The role of miR‐450a in oral squamous cell carcinoma carcinogenesis

microRNAs in tumor progression are crucial in head & neck cancer. Our research group found that miR‐450a were significantly higher in 46 clinical OSCC specimens than those in corresponding adjacent non‐cancerous specimens (p<0.001). However, its role in oral carcinoma has not been elucidated yet. miR‐450a is highly conserved among mammals. In homo sapiens , duplicated miR‐450a were located at adjacent loci in X chromosome. Gene expression microarray was performed to identify potential miR‐450a mediating genes. Differential gene expressions in pre‐miR‐450a‐transfected DOK and SCC15 were analyzed. Using Gene Set Enrichment Analysis, 16878 & 17000 down‐regulated genes were clarified in DOK & SCC15, respectively. To narrow down these miR‐450a targeting genes, two gene lists were independently overlapped with target predicted program microRNA.org.
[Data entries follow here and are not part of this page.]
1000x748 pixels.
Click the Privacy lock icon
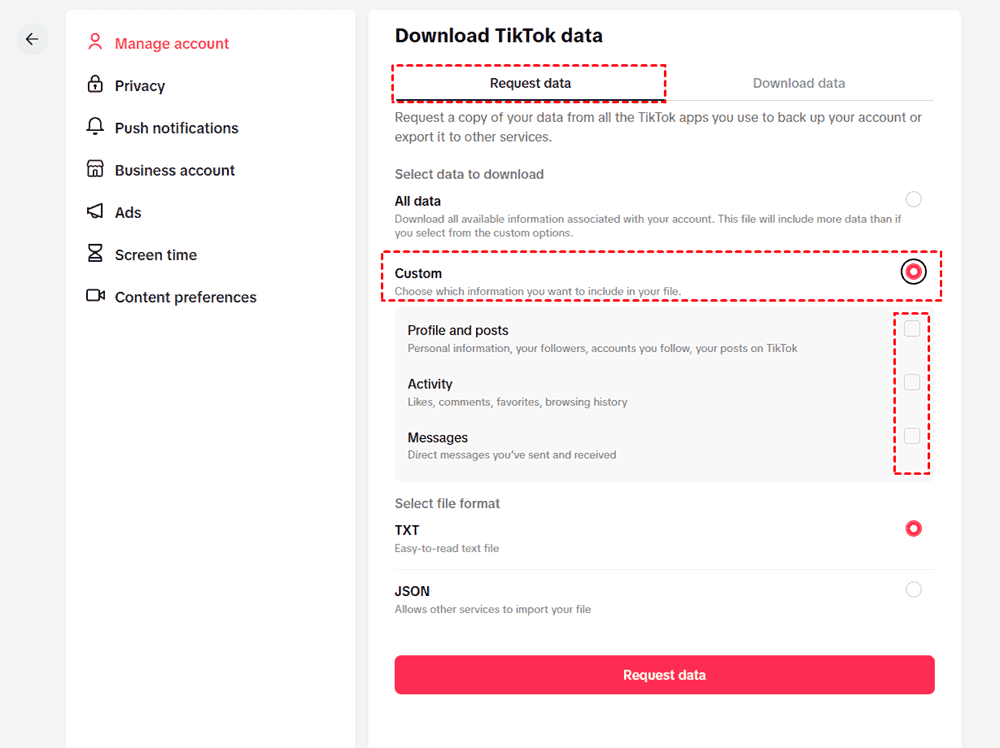click(x=95, y=84)
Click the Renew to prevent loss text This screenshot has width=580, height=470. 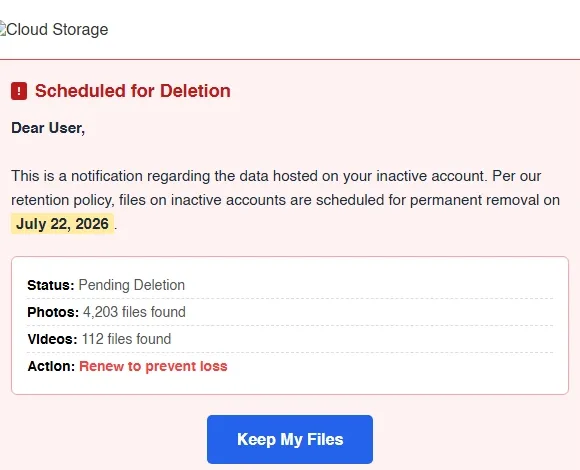pyautogui.click(x=153, y=366)
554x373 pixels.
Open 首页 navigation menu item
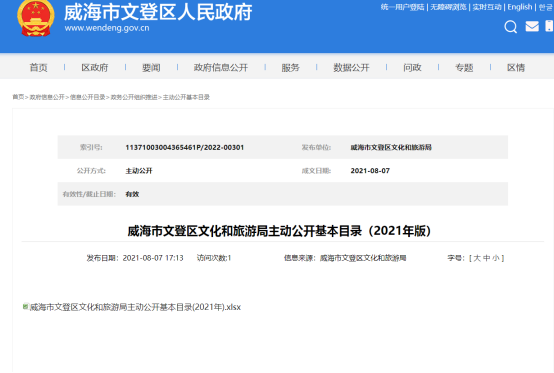38,67
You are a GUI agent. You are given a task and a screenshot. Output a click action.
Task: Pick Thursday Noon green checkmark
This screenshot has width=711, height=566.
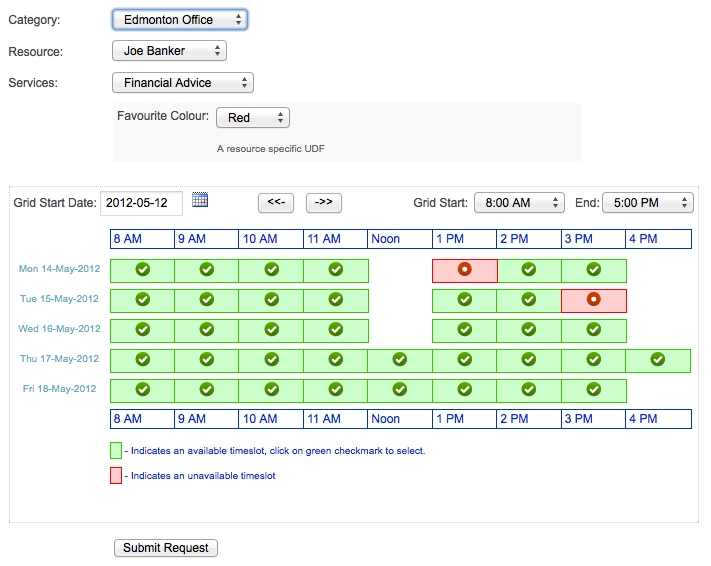400,359
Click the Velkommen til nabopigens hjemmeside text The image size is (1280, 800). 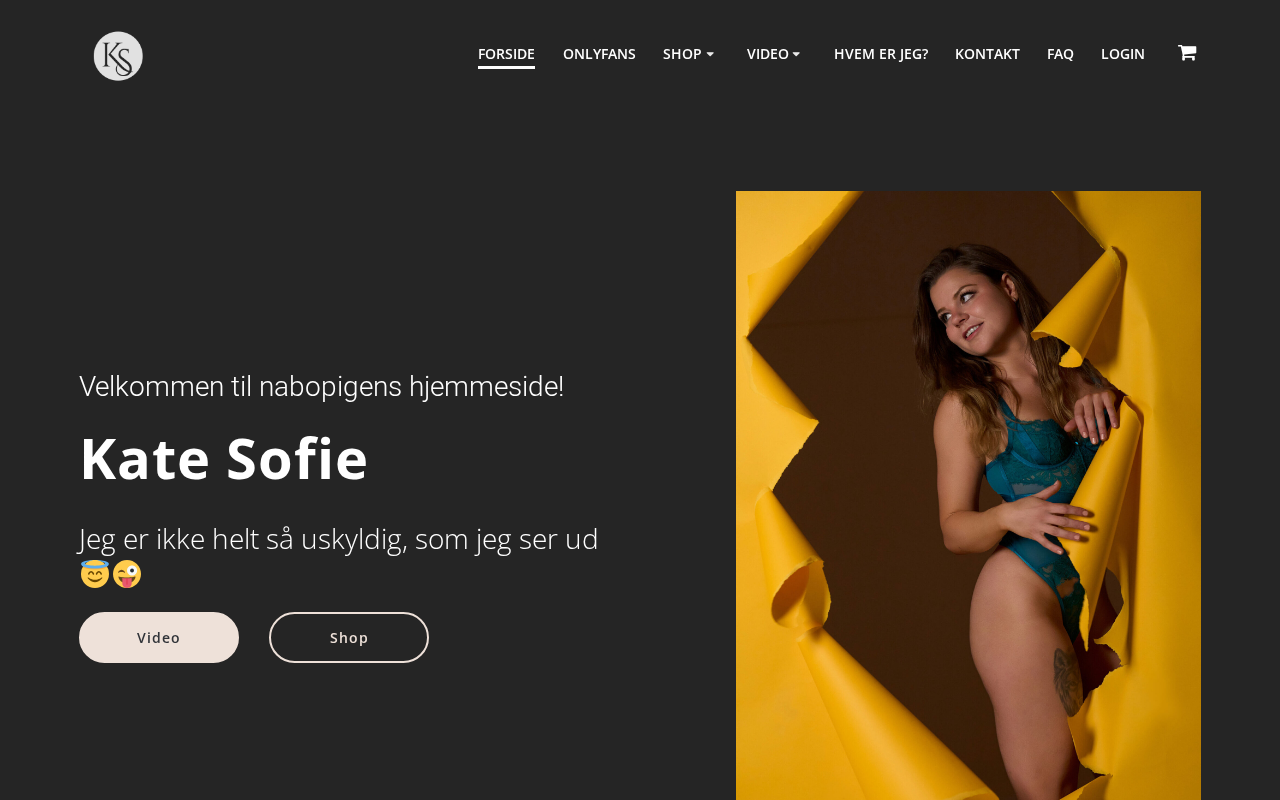pyautogui.click(x=321, y=387)
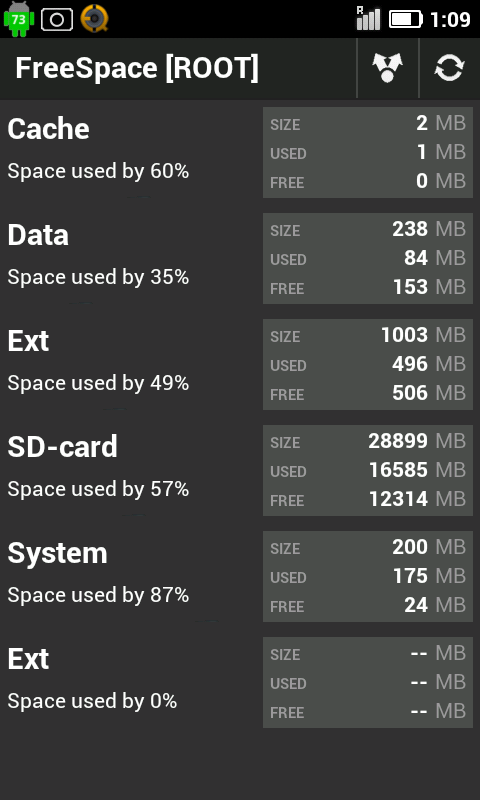
Task: Open the Ext entry with 0% used
Action: (x=240, y=682)

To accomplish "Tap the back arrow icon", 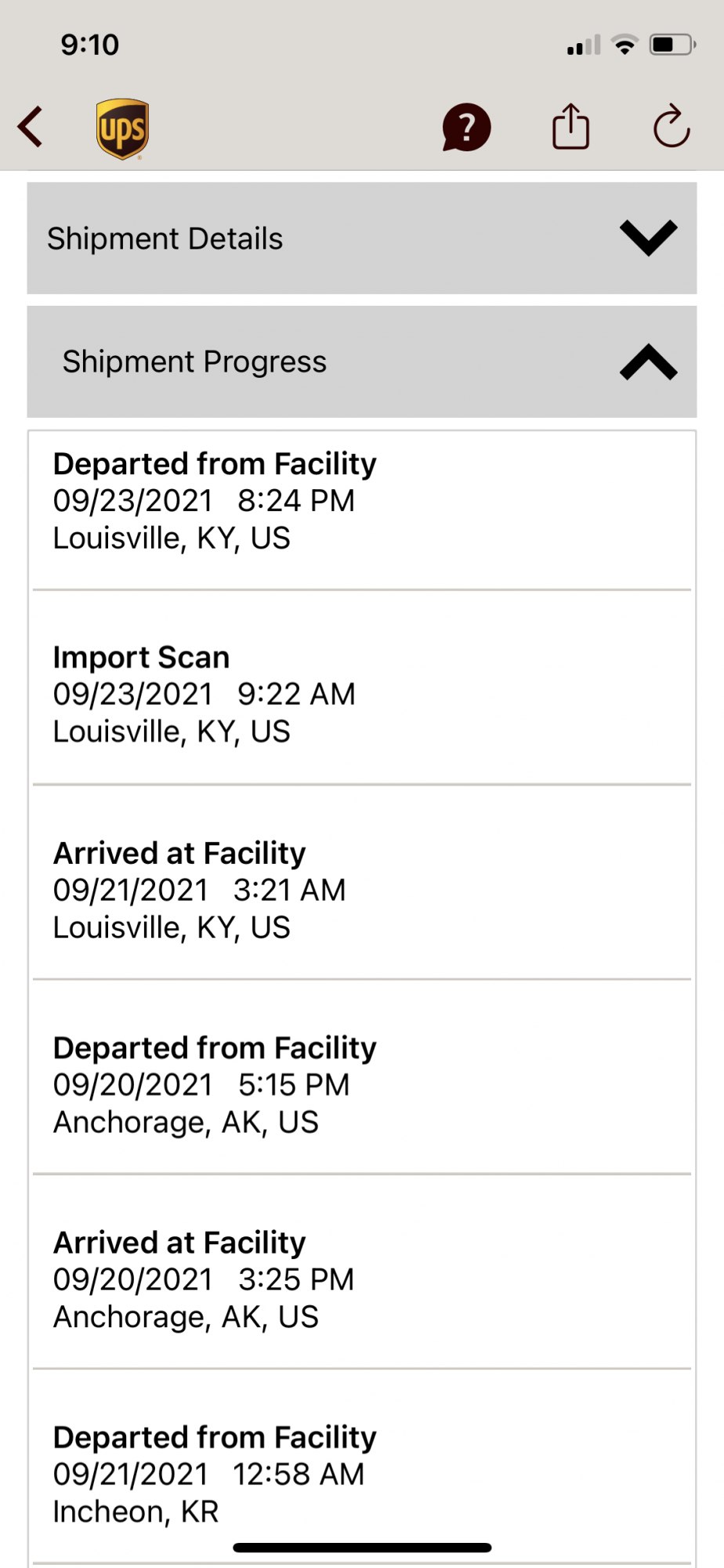I will tap(31, 127).
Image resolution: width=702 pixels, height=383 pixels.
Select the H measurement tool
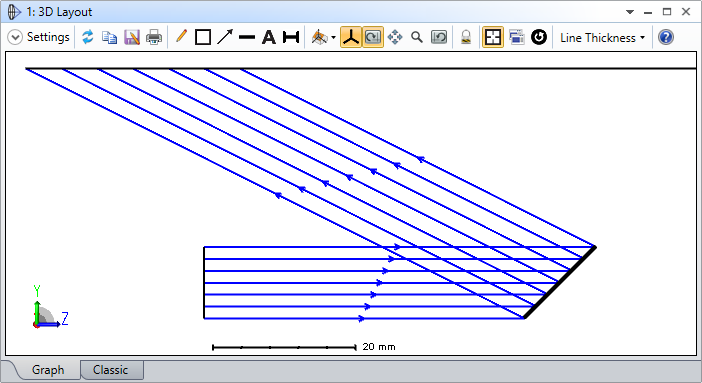291,37
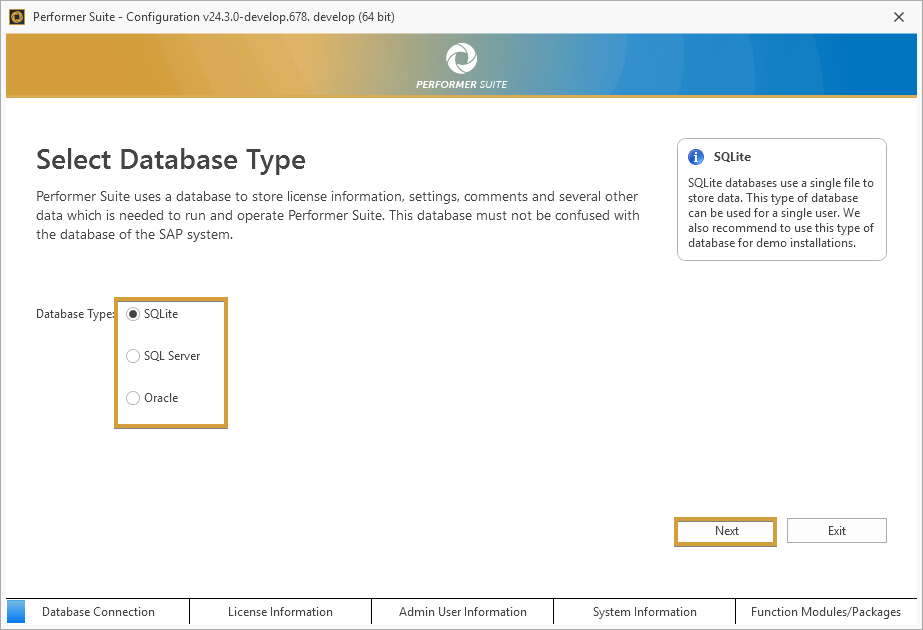The image size is (923, 630).
Task: Choose SQL Server as database type
Action: pyautogui.click(x=133, y=356)
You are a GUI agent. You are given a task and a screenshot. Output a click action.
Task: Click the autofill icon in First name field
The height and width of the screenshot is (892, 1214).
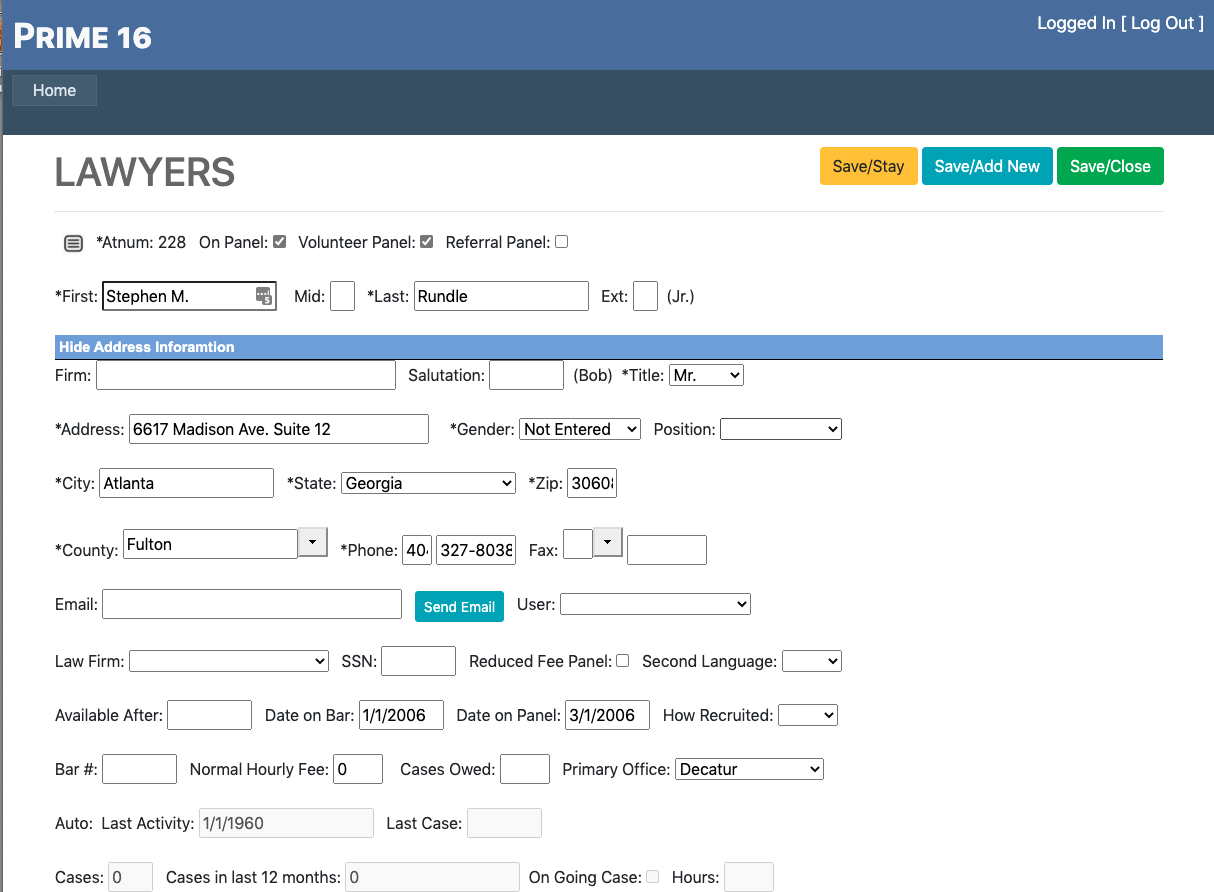tap(264, 296)
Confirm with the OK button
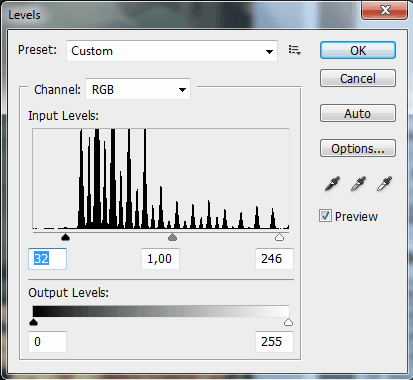This screenshot has width=413, height=380. point(358,50)
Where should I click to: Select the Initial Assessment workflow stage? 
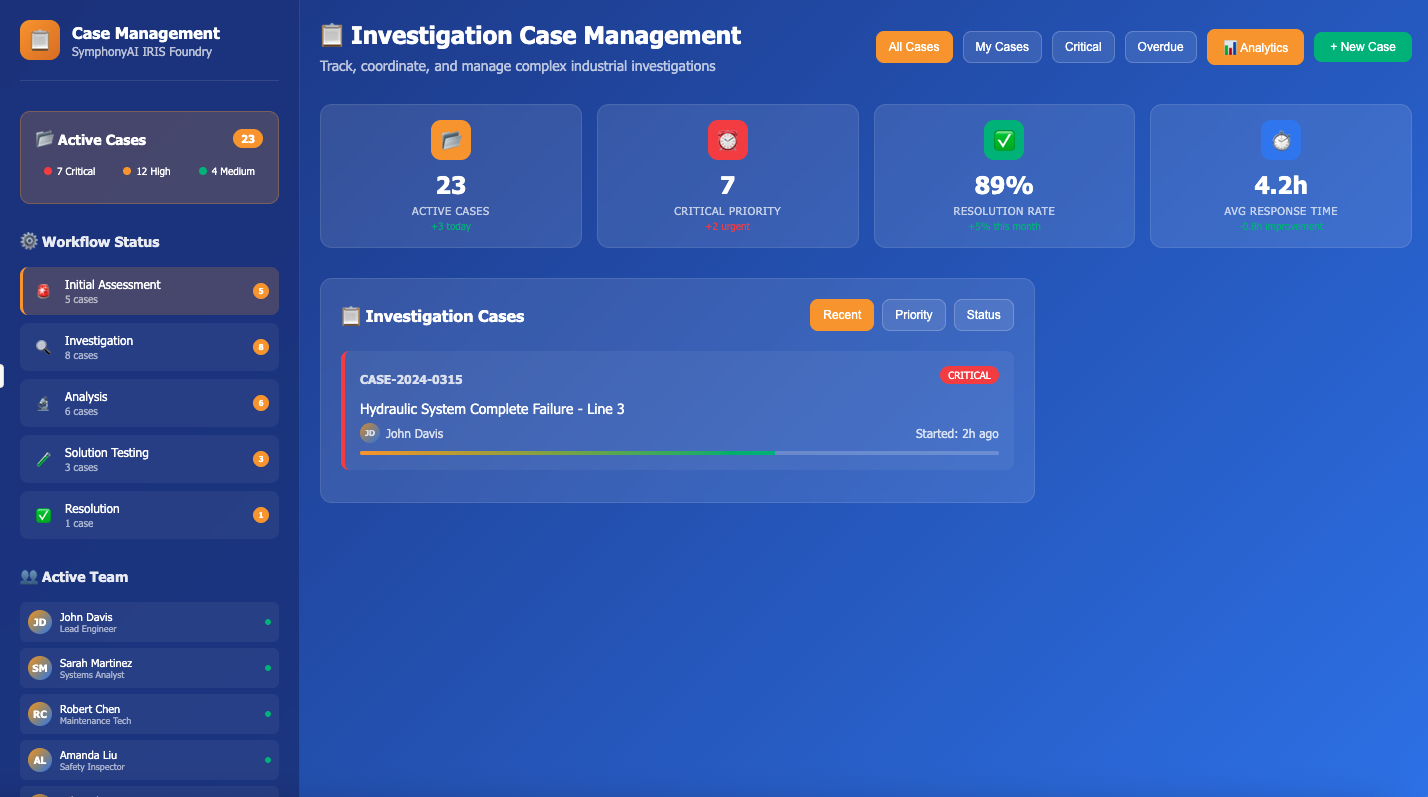point(149,291)
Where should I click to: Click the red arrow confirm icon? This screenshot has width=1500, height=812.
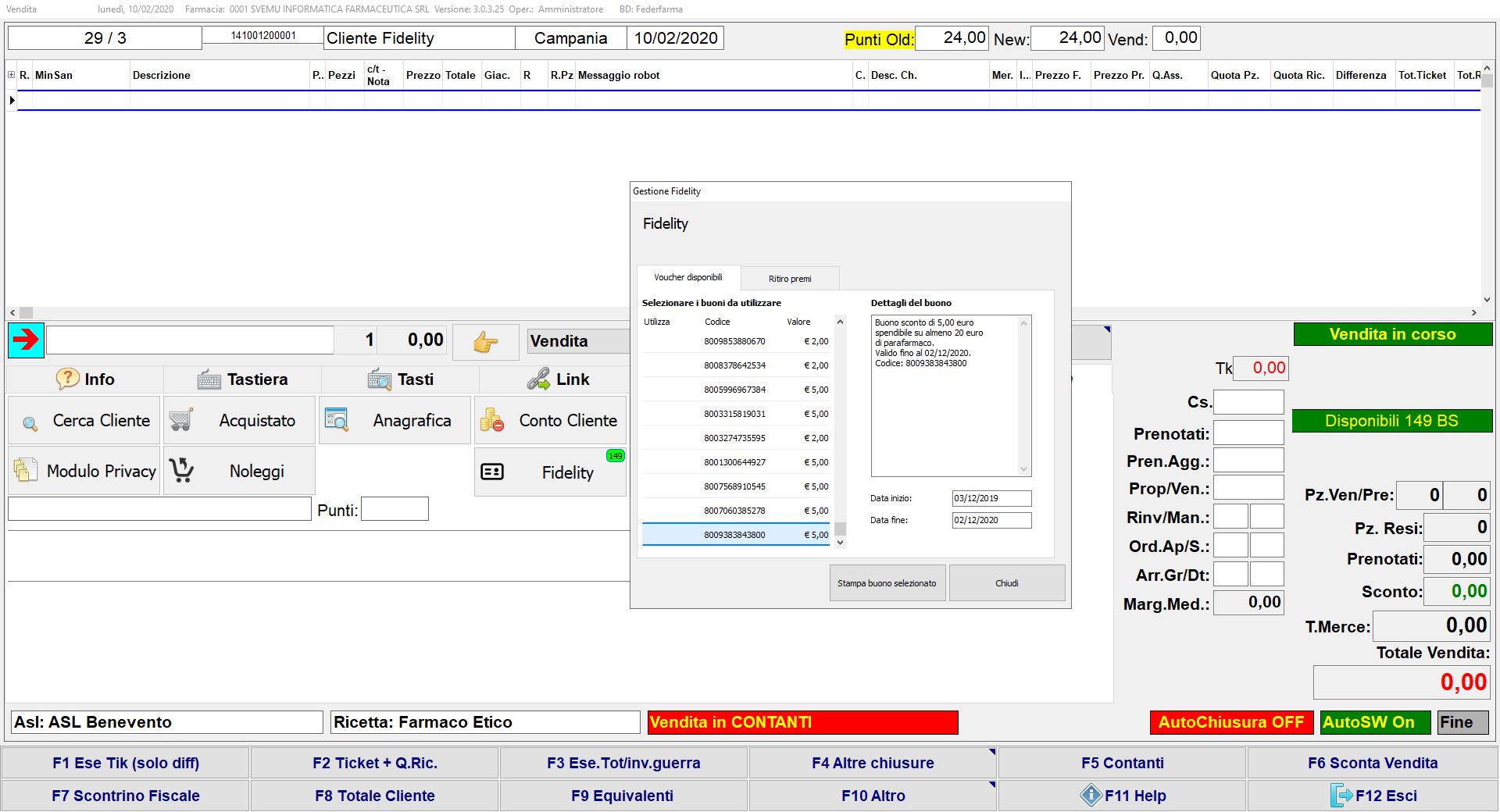click(x=26, y=340)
These two gene lists were further reduced to 419 genes in DOK & 465 genes in SCC15, and 256 genes were common in both two gene sets. We used RT‐PCR to validate a suspected membrane protein, TMEM182. The expression of TMEM182 was down‐regulated in RNA and protein levels. We verified that this TMEM182 down‐regulation was under a post‐translational level mediated by miR‐450a. Up‐regulation of miR‐450a in OSCC would enhance cell detachment ability. But, the cell proliferation was higher in miR‐450a overexpressed cells. We suggested that miR‐450a regulates cell adhesion through down‐regulation of TMEM182, and further influences cell migration in oral cancer.